Shireen Issawi, sister of former hunger striker Samer Issawi was transferred from Maskubbiyeh in Jerusalem where she was in solitary to Hasharon earlier in April. Issawi suffers from back pain due to the awkward positions she was placed in whilst under interrogation and when being transferred from one jail to the other.
Shireen is being held unjustly in Israeli jails as she states that “Israel is targetting any lawyers that are active in the case of Palestinian prisoners especially those that are in contact with the families of prisoners.” Despite the pressure and harassment Issawi underwent, in jail she always held a smile and made jokes at almost everything. At one point, jokingly, Lena Jerboni jests and asks “why are you always talking, Shireen?”

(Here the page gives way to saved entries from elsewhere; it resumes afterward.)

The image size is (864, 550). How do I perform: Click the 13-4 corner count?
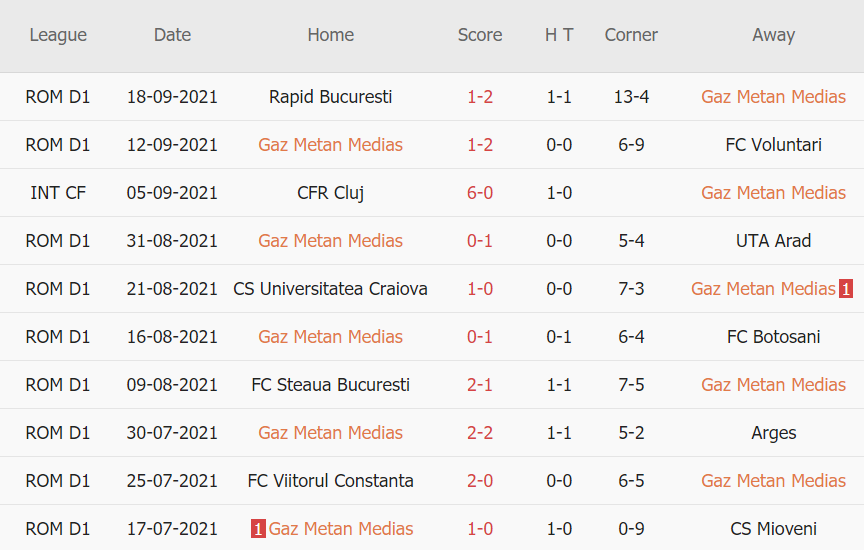point(631,97)
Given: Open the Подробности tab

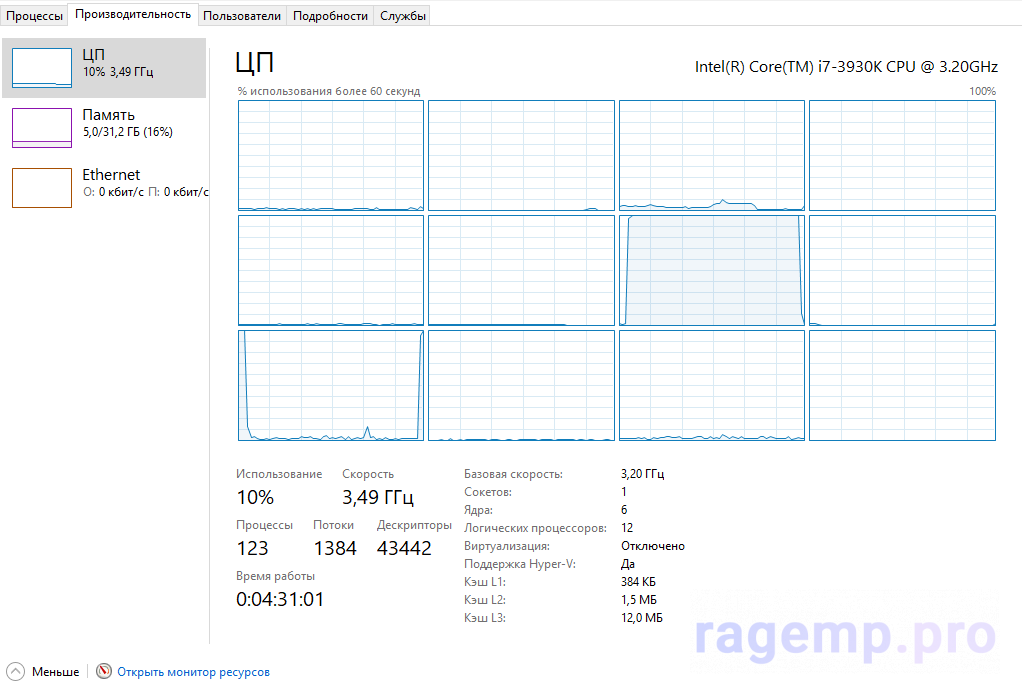Looking at the screenshot, I should pyautogui.click(x=330, y=16).
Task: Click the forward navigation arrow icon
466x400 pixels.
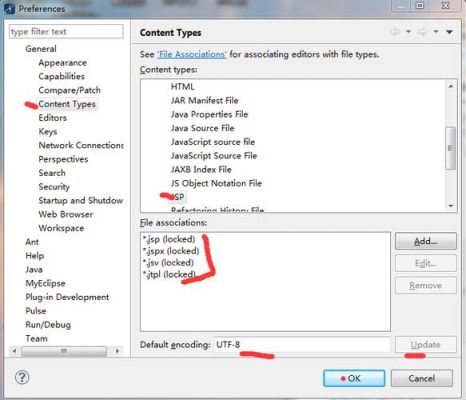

“I was in solitary, I have to workout my tongue again! Let me laugh!”
Shireen is joy.
Jail (Hasharon), is unpleasant, the situation, environment, treatment, commodities, the are all organized around psychologically ruining the individuals involved. The game of psychological manipulation begins way before you enter the jail cell. It begins with the start of colonialism.
But here, it’s different. It’s more tangible, less abstract and definitely harsher. The buses (read one by two boxes) they put you in are filled with trash, pests, and of course you’re cuffed by the feet and hands. Even if one isn’t cuffed you still can’t move. All you hear outside is Hebrew, yelling, police singing obnoxiously and of course the occasional banging on your door.
The most humiliating part was the occasional “check up” where different officers open the hole in the door for a few seconds, close it, I hear laughter and then another does the same. It’s as though I’m the latest specimen in their experiment with lives.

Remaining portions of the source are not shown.